Problem to work on ▸ Please copy every record below exactly and leave out the pictures.

Stored dataset items

┌──

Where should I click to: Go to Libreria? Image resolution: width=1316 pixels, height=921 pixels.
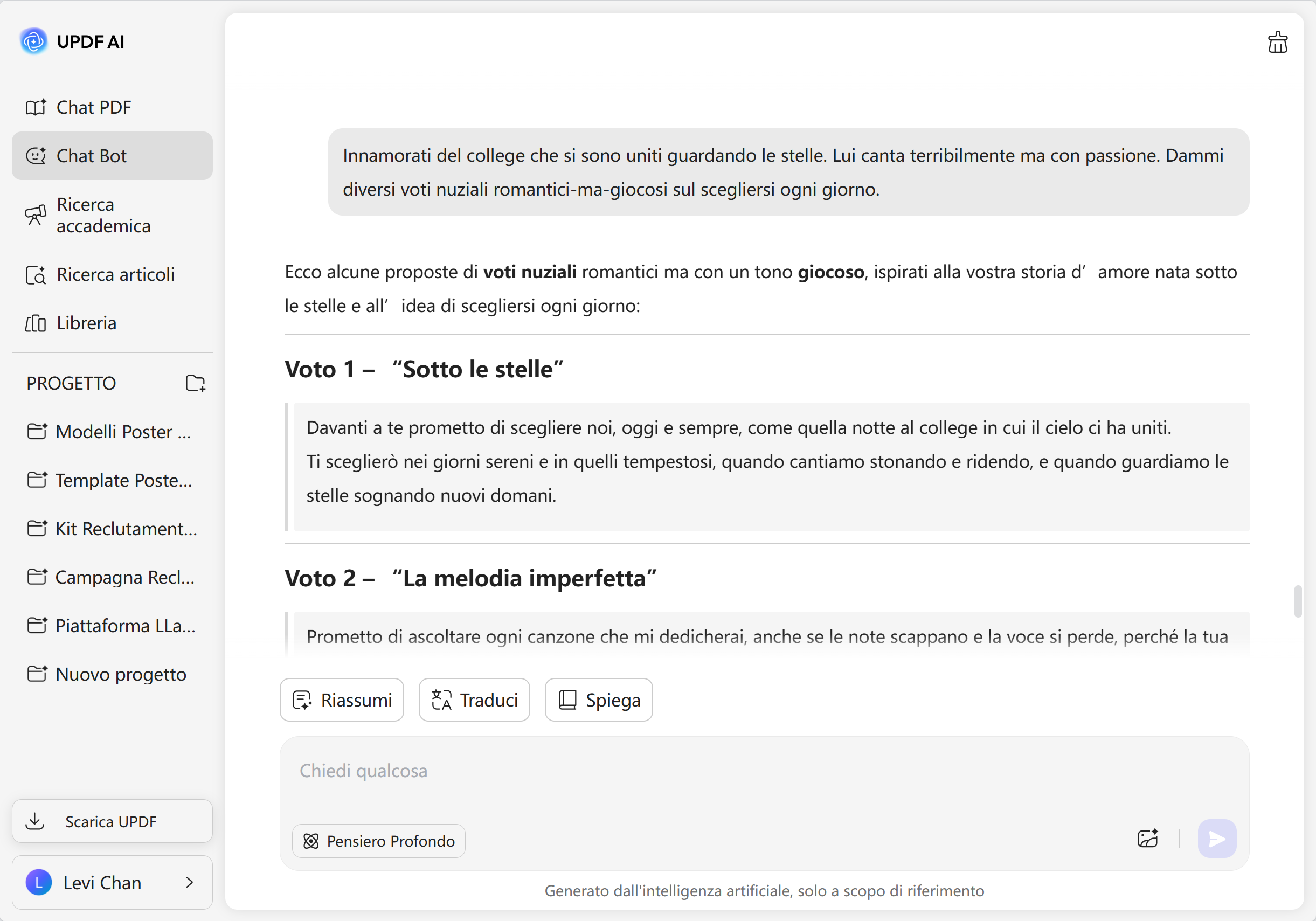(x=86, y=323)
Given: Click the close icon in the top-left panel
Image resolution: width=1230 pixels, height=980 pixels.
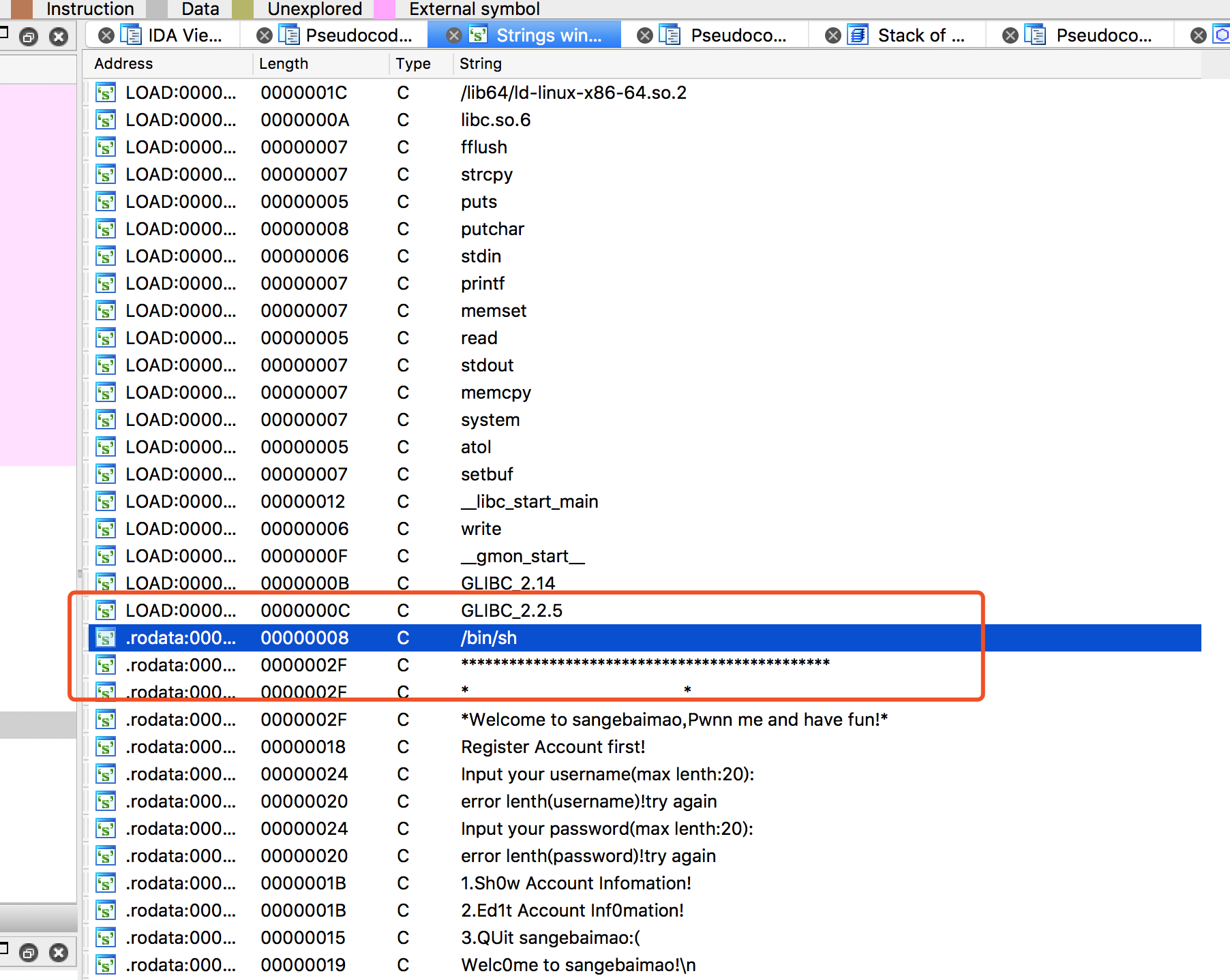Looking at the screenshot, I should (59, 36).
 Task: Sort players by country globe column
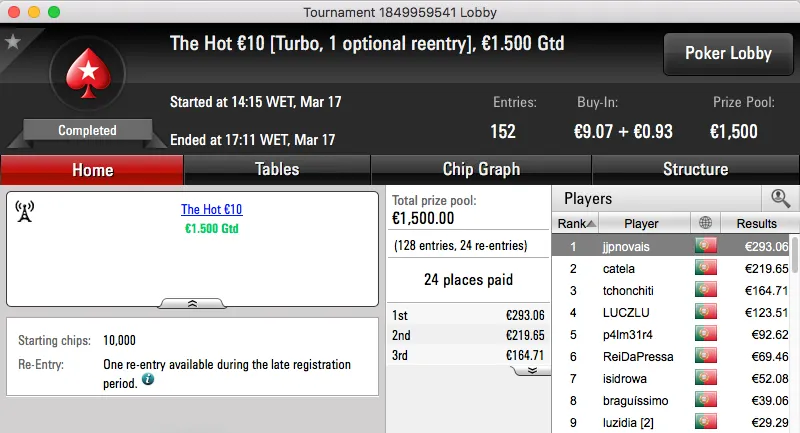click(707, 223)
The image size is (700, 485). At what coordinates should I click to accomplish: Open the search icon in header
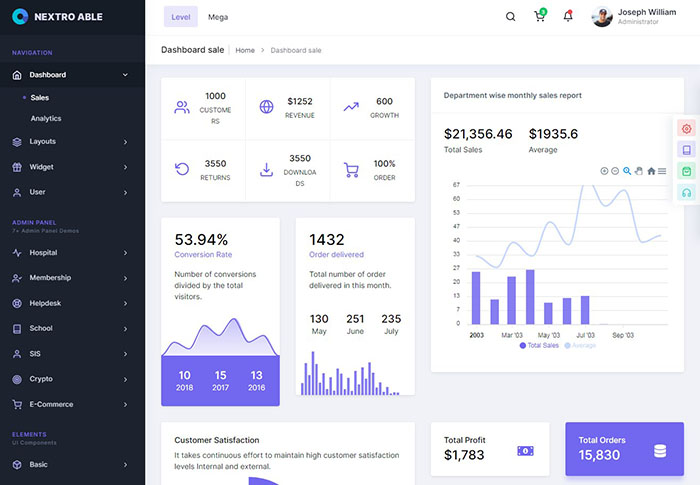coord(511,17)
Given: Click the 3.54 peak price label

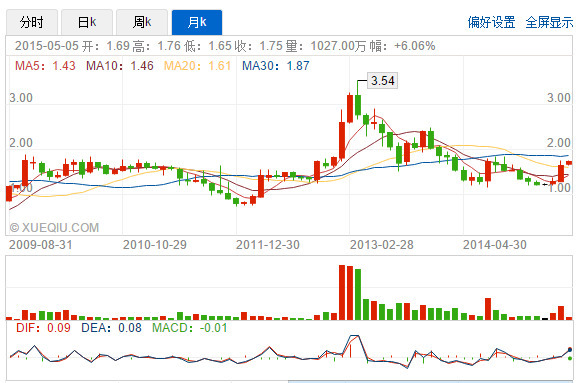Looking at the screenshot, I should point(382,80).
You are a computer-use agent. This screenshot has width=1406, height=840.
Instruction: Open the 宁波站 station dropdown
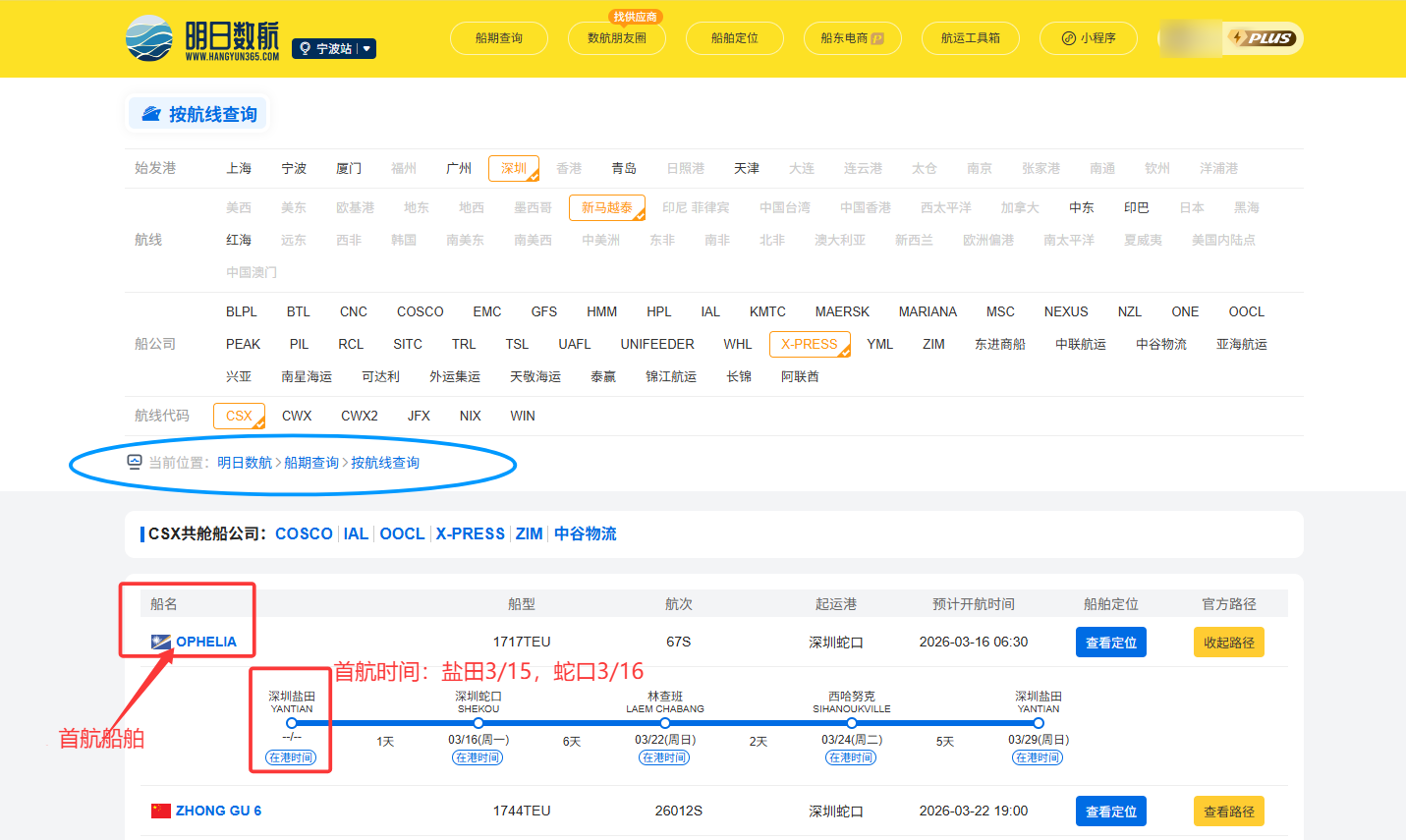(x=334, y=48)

└──

Exercise solution ▸
Where should I click to: Go to Libreria? Image resolution: width=1316 pixels, height=921 pixels.
(x=86, y=323)
Given: Click the close icon in the top-left panel
Image resolution: width=1230 pixels, height=980 pixels.
Looking at the screenshot, I should (59, 36).
 Task: Sort players by country globe column
click(707, 223)
The image size is (700, 485). At what coordinates should I click to accomplish: Open the search icon in header
coord(511,17)
Given: Click the 3.54 peak price label

Looking at the screenshot, I should point(382,80).
You are a computer-use agent. This screenshot has width=1406, height=840.
Instruction: Open the 宁波站 station dropdown
(x=334, y=48)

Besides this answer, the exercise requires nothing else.